Das Königliche Polizeipräsidium entstand am 16. Dezember 1808. Am 5. Januar 1809 bestätigte König Friedrich Wilhelm III. das Polizei-Reglement von Berlin. 7
Darin wurde eine direkte Unterstellung der Behörde unter den preußischen Minister des Innern angeordnet – eine Regelung, die bis nach dem 30. Januar 1933 beibehalten wurde. Der erste Polizeipräsident von Berlin, Justus von Gruner, leitete die Einführung der Städteordnung und ordnete die Verhältnisse derart, daß dem Polizeipräsidium »Befugnisse über die städtische Verwaltung« 8 eingeräumt wurden. Gruner machte am 6. April 1809 in den Zeitungen publik, daß ihm der König die Sorge für Ordnung, Ruhe und Sicherheit in der Stadt übertragen habe. Als Polizeipräsident wurde er unmittelbar dem Minister des Innern unterstellt. Gruners Aktivitäten liefen wegen des Residenzcharakters der Stadt darauf hinaus, städtische Einflußnahmen im Bereich des Polizeiwesens auszuschalten. Das Gouvernement verlor seine Verwaltungsaufgaben für Berlin, die ausnahmslos auf den Polizeipräsidenten übergingen. 1810 wurde ein engerer Polizeibezirk geschaffen, der die Stadt selbst und das Weichbild umfaßte, sowie ein weiterer Polizeibezirk, zu dem die Stadt Charlottenburg und eine Reihe von Orten im Kreis Teltow und Niederbarnim gehörten. In diesem Raum sollte nach Paragraph 3 der Polizeipräsident für die »öffentliche Ruhe, Sicherheit und Ordnung« sowie »die Vorbeugung und Stillung von Aufläufen, Ausmittlung und Ergreifung von Verbrechern und Veranlassung von General-Visitation« verantwortlich sein. 9 Maßgebend war dabei die Erkenntnis, daß Täter und Tätergruppen aus Berlin im Umland beziehungsweise umgekehrt aus dem Umland in der Stadt agierten.

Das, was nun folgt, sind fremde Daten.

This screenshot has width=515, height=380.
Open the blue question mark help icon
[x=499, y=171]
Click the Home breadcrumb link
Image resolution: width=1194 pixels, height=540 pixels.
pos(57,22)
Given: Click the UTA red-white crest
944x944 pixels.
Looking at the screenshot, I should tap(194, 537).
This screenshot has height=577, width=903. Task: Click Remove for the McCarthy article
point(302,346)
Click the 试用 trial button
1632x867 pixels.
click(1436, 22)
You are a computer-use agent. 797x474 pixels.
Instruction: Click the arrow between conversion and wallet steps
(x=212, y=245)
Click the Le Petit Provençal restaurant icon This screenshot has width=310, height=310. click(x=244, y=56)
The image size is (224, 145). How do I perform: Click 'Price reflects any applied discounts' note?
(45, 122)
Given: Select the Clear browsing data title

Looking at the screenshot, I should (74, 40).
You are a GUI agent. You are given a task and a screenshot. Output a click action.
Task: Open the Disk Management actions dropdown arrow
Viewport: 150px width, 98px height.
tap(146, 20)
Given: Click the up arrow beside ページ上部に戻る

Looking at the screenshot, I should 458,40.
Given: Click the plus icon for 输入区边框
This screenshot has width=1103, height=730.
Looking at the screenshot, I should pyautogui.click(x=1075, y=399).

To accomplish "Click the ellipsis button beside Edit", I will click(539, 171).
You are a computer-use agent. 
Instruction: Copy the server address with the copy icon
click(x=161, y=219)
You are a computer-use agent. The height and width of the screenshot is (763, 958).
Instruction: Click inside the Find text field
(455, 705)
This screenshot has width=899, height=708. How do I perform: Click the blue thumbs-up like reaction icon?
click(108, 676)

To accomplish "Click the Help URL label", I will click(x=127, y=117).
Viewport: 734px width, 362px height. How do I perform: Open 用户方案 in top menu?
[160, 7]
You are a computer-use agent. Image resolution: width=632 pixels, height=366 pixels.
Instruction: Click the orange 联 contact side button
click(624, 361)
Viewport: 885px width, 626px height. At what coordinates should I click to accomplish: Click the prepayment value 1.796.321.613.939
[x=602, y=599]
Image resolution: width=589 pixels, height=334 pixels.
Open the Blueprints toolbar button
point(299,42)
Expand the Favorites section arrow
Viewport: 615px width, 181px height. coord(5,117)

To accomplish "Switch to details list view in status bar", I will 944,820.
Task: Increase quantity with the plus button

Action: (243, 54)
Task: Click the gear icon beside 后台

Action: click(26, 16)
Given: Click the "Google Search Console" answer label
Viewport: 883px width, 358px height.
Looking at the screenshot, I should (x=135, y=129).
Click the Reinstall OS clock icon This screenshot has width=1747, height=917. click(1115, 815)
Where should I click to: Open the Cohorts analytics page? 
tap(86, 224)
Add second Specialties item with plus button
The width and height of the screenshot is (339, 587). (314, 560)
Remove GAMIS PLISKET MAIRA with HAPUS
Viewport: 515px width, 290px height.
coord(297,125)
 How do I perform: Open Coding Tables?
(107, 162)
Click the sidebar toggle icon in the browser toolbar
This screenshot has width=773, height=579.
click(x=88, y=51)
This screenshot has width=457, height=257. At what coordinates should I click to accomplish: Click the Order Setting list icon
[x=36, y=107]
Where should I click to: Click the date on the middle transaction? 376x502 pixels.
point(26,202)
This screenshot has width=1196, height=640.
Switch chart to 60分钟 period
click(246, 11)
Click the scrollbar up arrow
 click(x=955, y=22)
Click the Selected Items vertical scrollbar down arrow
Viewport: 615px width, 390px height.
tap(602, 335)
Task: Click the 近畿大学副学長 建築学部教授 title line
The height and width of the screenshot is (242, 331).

Die neue Kompetenzverteilung wurde für kurze Zeit aufgehoben, als Berlin am 20. April 1815 eine Regierung bekam, die besondere Befugnisse erhielt, die weit über die anderer Regierungen hinausgingen. Insbesondere wurde ihr das gesamte Polizeiwesen unterstellt. Regierungspräsident wurde Paul Ludwig le Coq, unter dessen Leitung ein Polizeidirektor die Aufgaben der Ortspolizei versah. Am 21. Dezember 1821 hob eine Kabinettsorder diese Regierung wieder auf und schuf die Behörde des Polizeipräsidenten neu. Die Stadt Berlin und der Polizeipräsident wurden direkt dem Minister des Innern unterstellt, beide waren zwar gleichrangig, aber der Polizeipräsident erhielt die Staatsaufsicht über den Magistrat. 10
Das erweiterte Polizei-Reglement vom 18. September 1822 bestimmte, daß das »Polizeipräsidium eine in sich vereinigte Behörde« sei, das heißt zugleich Landesund Ortspolizeibehörde. Paragraph 2 erläuterte die Festlegung mit den Worten, daß das Präsidium »in der Regel sowohl alle diejenigen Befugnisse und Verpflichtungen, welche den Regierungen als Provinzial-Behörden zustehen und obliegen, als auch diejenigen auszuüben und zu erfüllen habe, welche den Lokalpolizei-Obrigkeiten« übertragen worden waren oder noch zu übertragen seien. Im Zusammenhang mit der direkten Unterstellung unter den Innenminister, die hier wiederholt und durch die Unterstellung sowohl des Präsidenten als auch der Angehörigen des Präsidiums unter die Disziplinargewalt des Innenministers bekräftigt wurde, zeichnete sich die besondere Stellung der Behörde ab. Dem Berliner Magistrat – so wird in Paragraph 29 erklärt – steht »zufolge der eigentümlichen Stellung des Polizei-Präsidiums in der Verwaltung der dieser Behörde zugewiesenen polizeilichen Geschäftsgegenstände und Fonds in keiner Art eine Einmischung oder Kontrolle zu«. 11 Ein derartiges einmaliges Vorgehen erklärte sich aus der Stellung Berlins, das Hauptstadt des preußischen Staates und Residenz war. Da sich immer mehr Menschen in der Stadt zusammenballten, bekam die Frage nach der Beherrschbarkeit des Regierungssitzes eine große Bedeutung. Die Einzelheiten, die das Polizei-Reglement festhielt, belegen, daß das Polizeipräsidium die entscheidende Verwaltungsbehörde der Stadt geworden war. Es gab kein kollegiales Verfahren der Verwaltung, die Haftung für sämtliche Geschäfte übernahm der Polizeipräsident in persönlicher Verantwortung.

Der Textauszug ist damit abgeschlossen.